A week before his book came out in the UK last year, I interviewed Clark in his London flat. We sat in his living room, with a bookshelf to my right. Books on the Third Reich and on vintage Rolls-Royces predominated. Clark explained his views on the British fighting spirit, on the efficiency of Hitler’s economy in the 1930s, on the human penchant for violence and ethnic purity, and on the need to defend the British national identity. He also told me that if a policy was in the national interest, the morality of it didn’t interest him in the slightest. This was a little extreme, but still intelligible. It was his passion for the “British identity” that arrested me.
Clark does not define his idea of British identity very clearly. But in the diaries we get glimpses of what he might mean. It is nothing if not nostalgic. Driving along in his vintage Rolls-Royce, he notes that “My car was built in an epoch when the Grand Fleet dominated the world’s oceans. And under the bonnet, in the brass and the copper and the hugely overstrength componentry, there is much trace of marine influence. The factory record shows it going out to India, in Curzon’s name (although I doubt he ever sat at the wheel).”
It is in any case presented by its defenders as a fragile identity under severe threat, by modernity, by Americanism, by European bureaucrats. Clark is given the draft of a speech to be delivered by Mrs.
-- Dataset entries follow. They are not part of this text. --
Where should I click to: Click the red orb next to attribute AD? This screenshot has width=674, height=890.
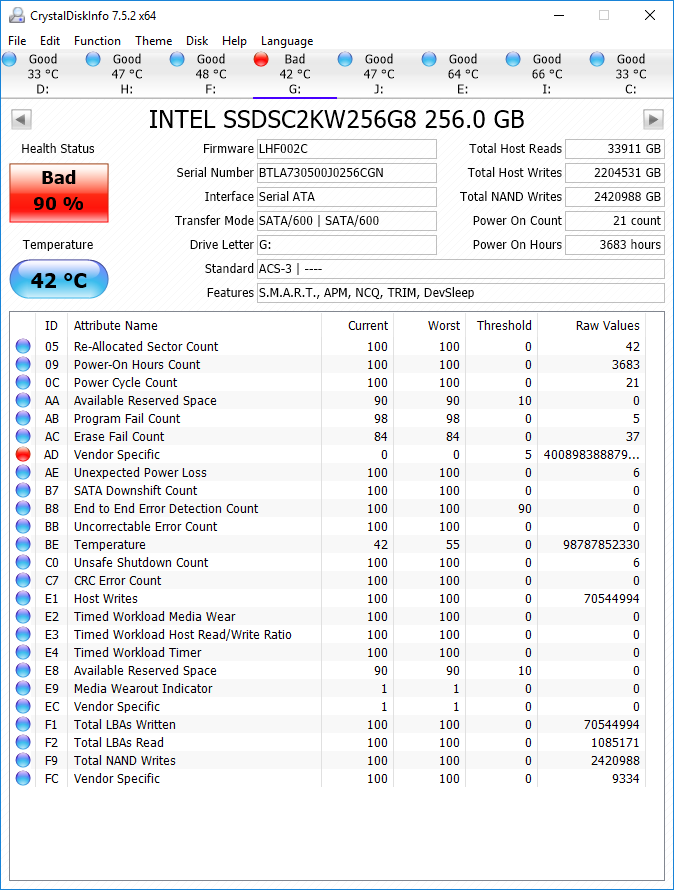(23, 454)

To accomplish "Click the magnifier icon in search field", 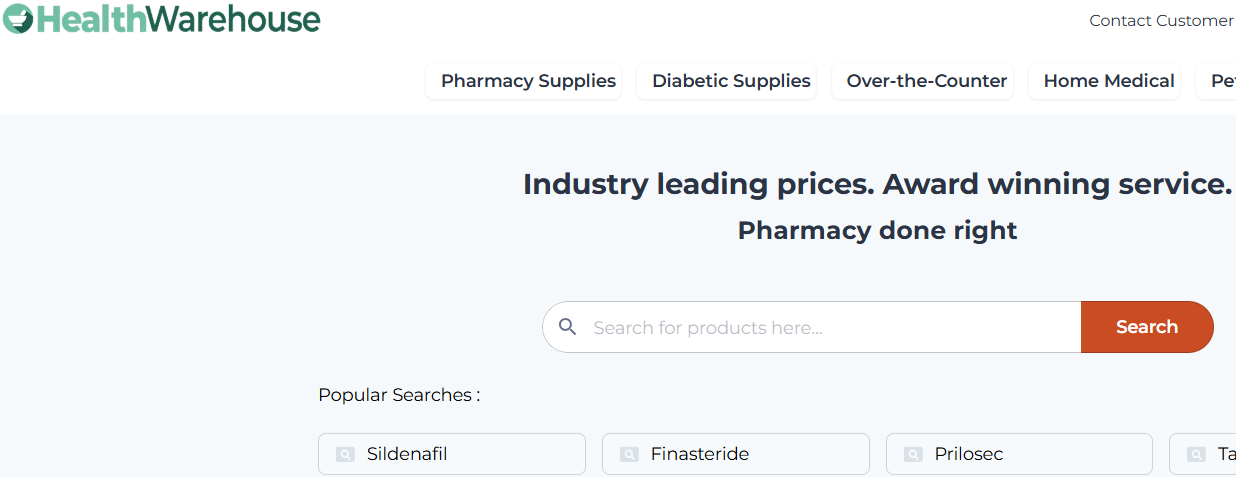I will (x=568, y=327).

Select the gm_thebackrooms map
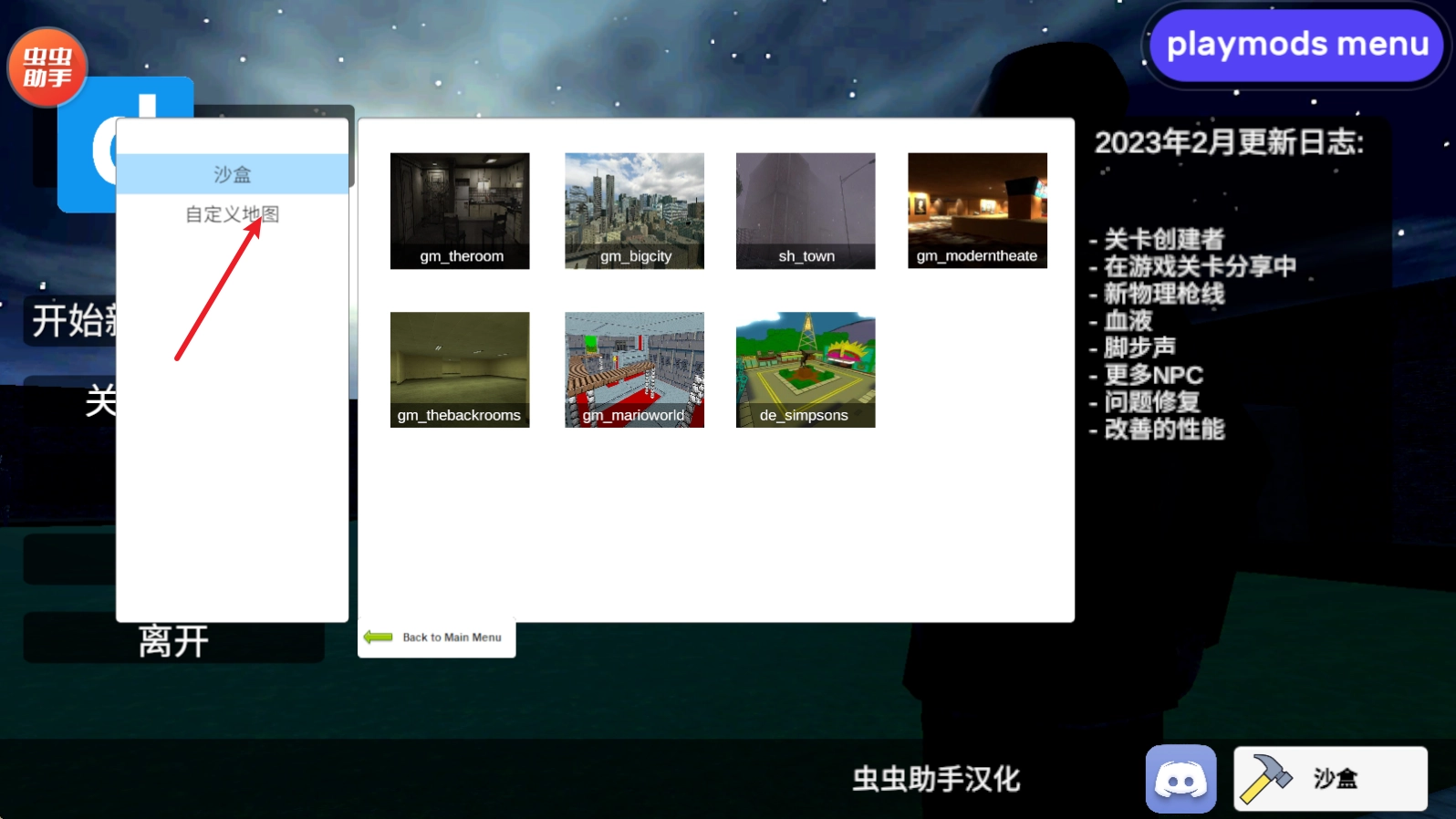pyautogui.click(x=460, y=369)
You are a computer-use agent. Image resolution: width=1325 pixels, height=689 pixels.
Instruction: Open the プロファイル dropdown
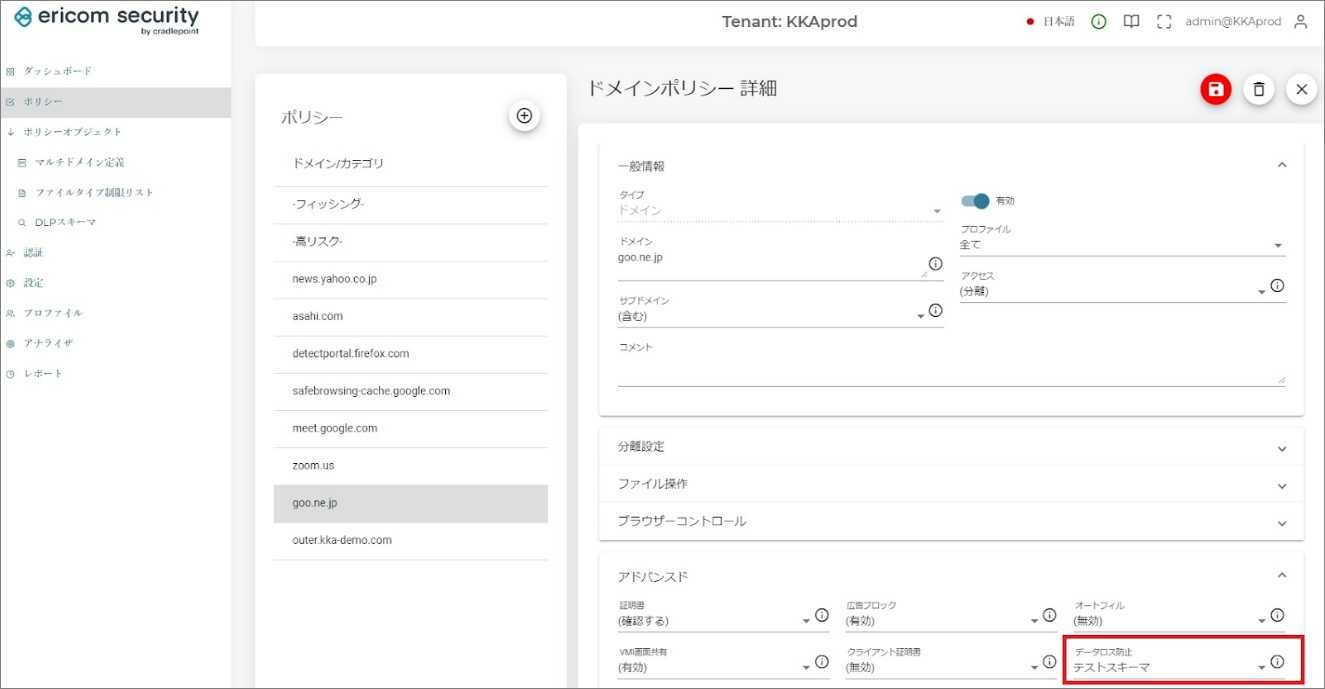pos(1121,245)
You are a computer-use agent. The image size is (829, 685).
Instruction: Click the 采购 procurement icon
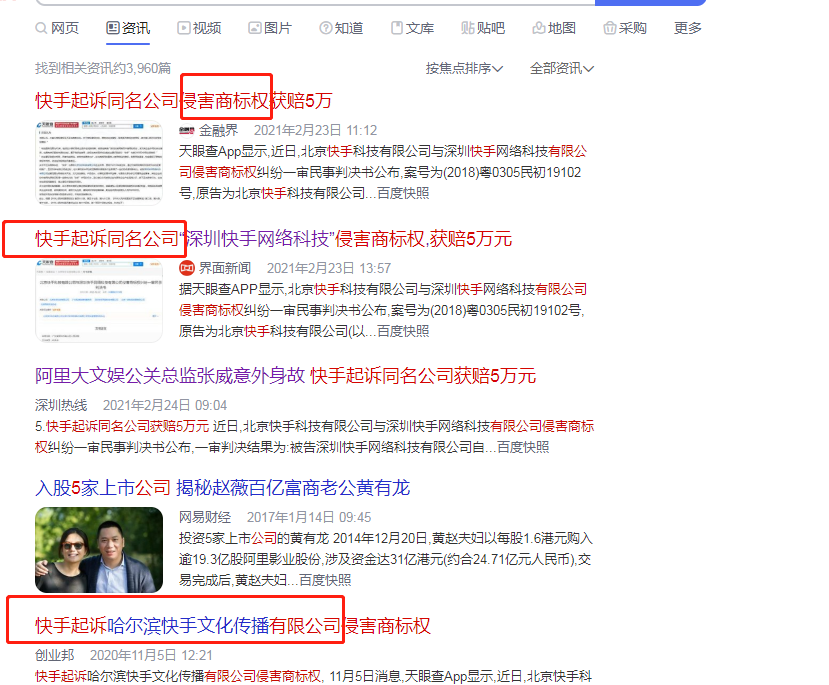click(611, 28)
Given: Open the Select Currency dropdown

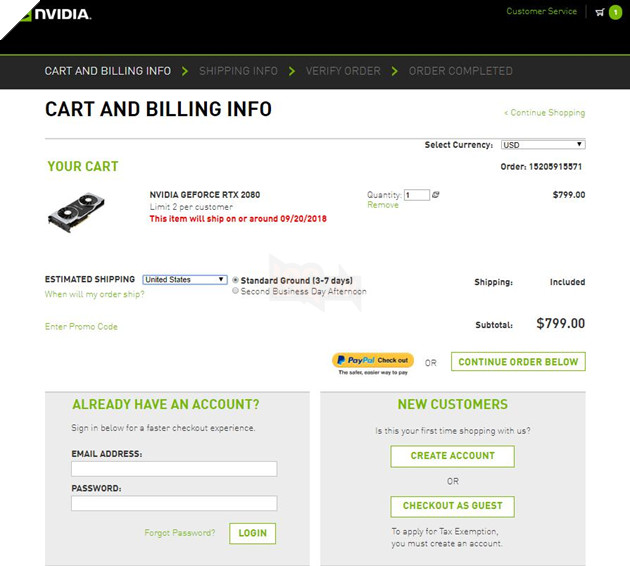Looking at the screenshot, I should (x=543, y=145).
Thatcher: “The Lady is going to make a speech at Bruges on the occasion of some Euro-anniversary or other. The Eurocreeps have written for her a really loathsome text, wallowing in rejection of our own national identity.”
National identity is often used to mean national sovereignty. But this too has nostalgic overtones: it is a lament for absolute sovereignty, when the Grand Fleet ruled the waves. The following passage in Clark’s diary gives us a taste of Clark’s frustration.
I am blighted by the Foreign Office at present. Earlier today a creepy official, who is “in charge” (heaven help us) of South America, came over to brief me ahead of my trip to Chile. All crap about Human Rights. Not one word about the UK interest…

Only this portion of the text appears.